As opposed to letting the awkwardness grip her any tighter by the throat, she retrieved the bag of goodies from her beaded bag. So maybe she had spent the previous night sweetening her already sweet offering up. It didn’t mean anything. She had managed to find a plastic bag on the island, which she had transfigured into a neat little gift bag, which she hoped had managed to nestle inside it the thoughtfulness of her actions. She passed it over the table into his sceptical hands.
As he delicately unfurled the colourful tissue paper within, she noticed that his eyes widened, and perceptibly. First, it seemed to be with shock, and then with genuine joy. He rifled through the bag, smile growing ever wider.
“I also included some Muggle sweets, if you want to broaden your horizons. But I thought that you must have been missing some home comforts, after all these years.” She shrugged her shoulders at him, whilst he continued to marvel through the bag. “Given your sweet tooth, and all.” She wasn’t sure why she had added on that tidbit, and as she noticed his smile morph into something else, she was sure she had just given him ammunition unwittingly. He was ungrounding.
“My sweet tooth?” He flashed a cheeky grin at that, all teeth on display and pearly. She rolled her eyes but could almost feel a blush creeping its way up. Ridiculous.
“You take two sugars in your tea.” She tried her best, her utmost to sound nonchalant about the observation.
“And you noticed?” He was teasing her.
“You used to get daily deliveries of sweets to school!” Now she was talking to him like the spoiled posh boy he was at heart.
“And you noticed.” This time it wasn’t a question. It was a statement that had lulled slowly out of his delicate mouth. And yes, she had noticed. Surely, it would have been hard not to - all of the school surely had noticed! What else was there to his words, then?

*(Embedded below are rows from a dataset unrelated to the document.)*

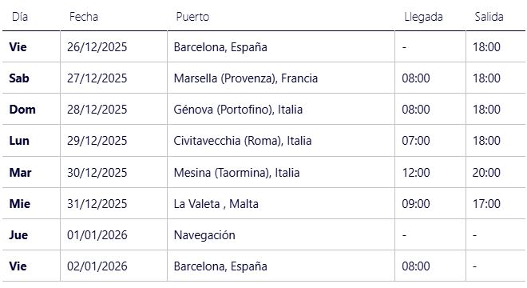Click the Día column header
The height and width of the screenshot is (288, 527).
pos(20,17)
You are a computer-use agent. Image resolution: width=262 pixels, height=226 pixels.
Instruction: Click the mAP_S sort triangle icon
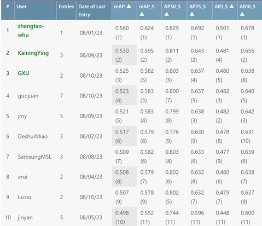coord(142,14)
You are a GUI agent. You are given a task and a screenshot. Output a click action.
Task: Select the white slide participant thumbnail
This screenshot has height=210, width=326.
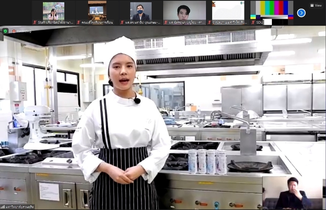click(228, 11)
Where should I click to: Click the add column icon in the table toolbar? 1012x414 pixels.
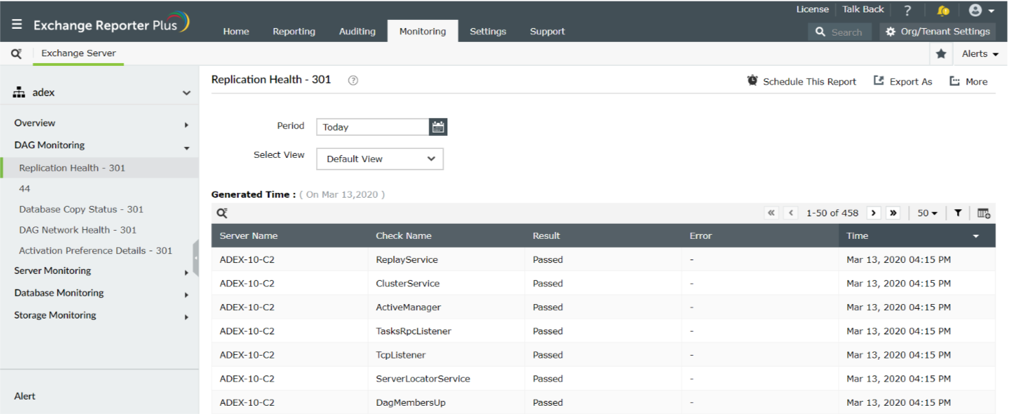[x=983, y=213]

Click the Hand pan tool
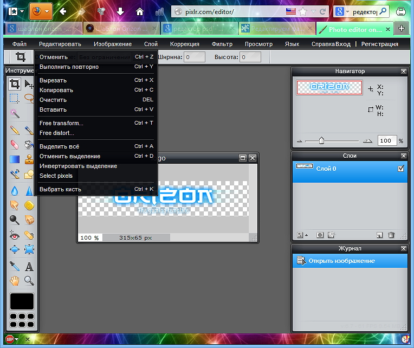click(x=15, y=281)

He placed all of his confectionery back into the bag after hoking through it, leaving aside one chocolate frog. “This is very kind of you, but surely, as my doctor, you should be advising me away from this sort of filth.” He laughed at himself as he said the word ‘filth’ - he was all schoolboy humour. How dirty and sexually he had said it. He could well have moaned it.
“Give it back, then.” She could play along. She could show him that actually, she wasn’t always the staunch swot he thought she was. She had even stood slightly and leaned herself across the table with her hand outstretched for effect.

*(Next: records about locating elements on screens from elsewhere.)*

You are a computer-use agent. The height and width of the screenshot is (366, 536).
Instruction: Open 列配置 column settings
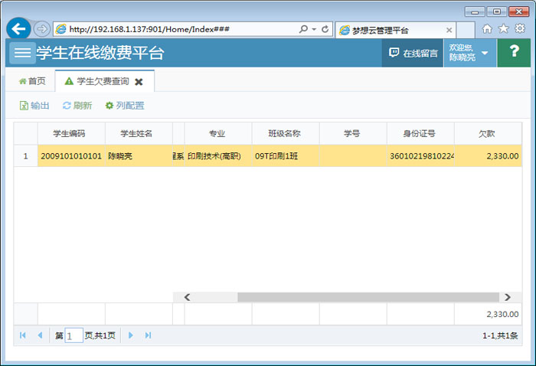(x=124, y=106)
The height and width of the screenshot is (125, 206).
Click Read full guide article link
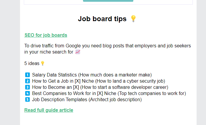click(x=49, y=110)
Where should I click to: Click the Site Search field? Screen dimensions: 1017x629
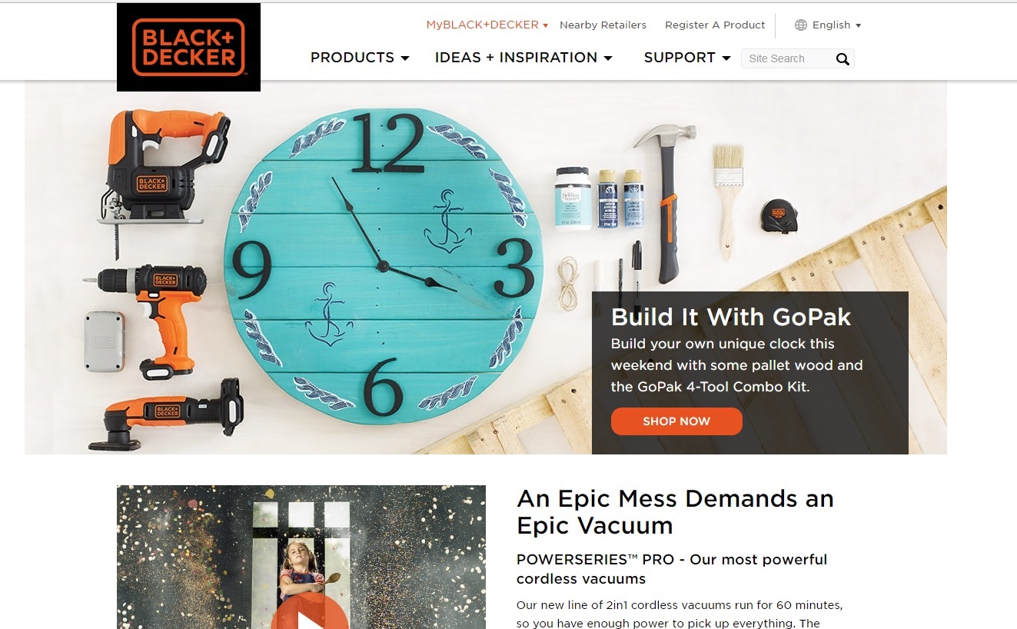click(x=787, y=58)
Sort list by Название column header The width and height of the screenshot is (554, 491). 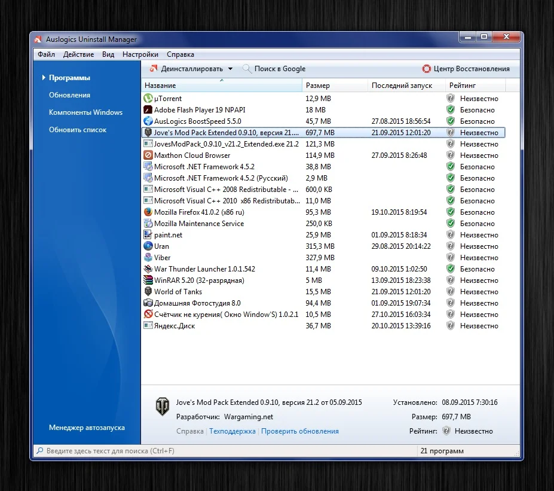coord(221,86)
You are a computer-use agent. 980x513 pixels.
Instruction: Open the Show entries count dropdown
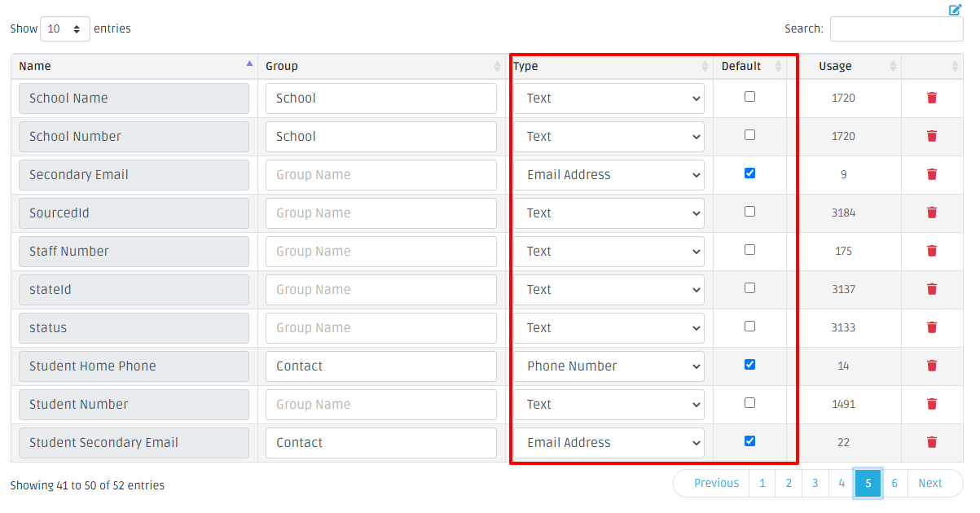click(x=64, y=29)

In response, he actually had slapped her hand away, calling out, “Oh, Granger, how you wound me. A dying man being denied his little earthly pleasures.” She was shocked by the physicality of it, and because of his playfulness. Maybe he could be nice, maybe he actually was… funny.
It had felt very precarious, though, the whole thing. From the very start, around Malfoy, she had felt as though she were balanced on a razor’s edge. One move too far in any direction. She had expected that surely a little mudblood or two would have surfaced by now. Maybe he would catch himself on in that moment, that he was allowing himself to joke along with a Muggle born.
But it hadn’t come, and so she had laughed along then, rolling her eyes once more. “Eat your bloody chocolate frog. We’re starting in five.” He didn’t need to be told twice.
At some time during her second hour of work on him, the heavens had split, and, as if summoned by some unseen hand, rain had descended with dramatic crescendo. A deluge of calm had seemed then to settle itself between them, heavy but not at all unpleasant. The air had been filled with the intoxicating sweet scent of the earth. Petrichor, the renewing smell of time. Testament to the rain always breaking, the soil’s yearning answered. The earth would keep on spinning, with or without them.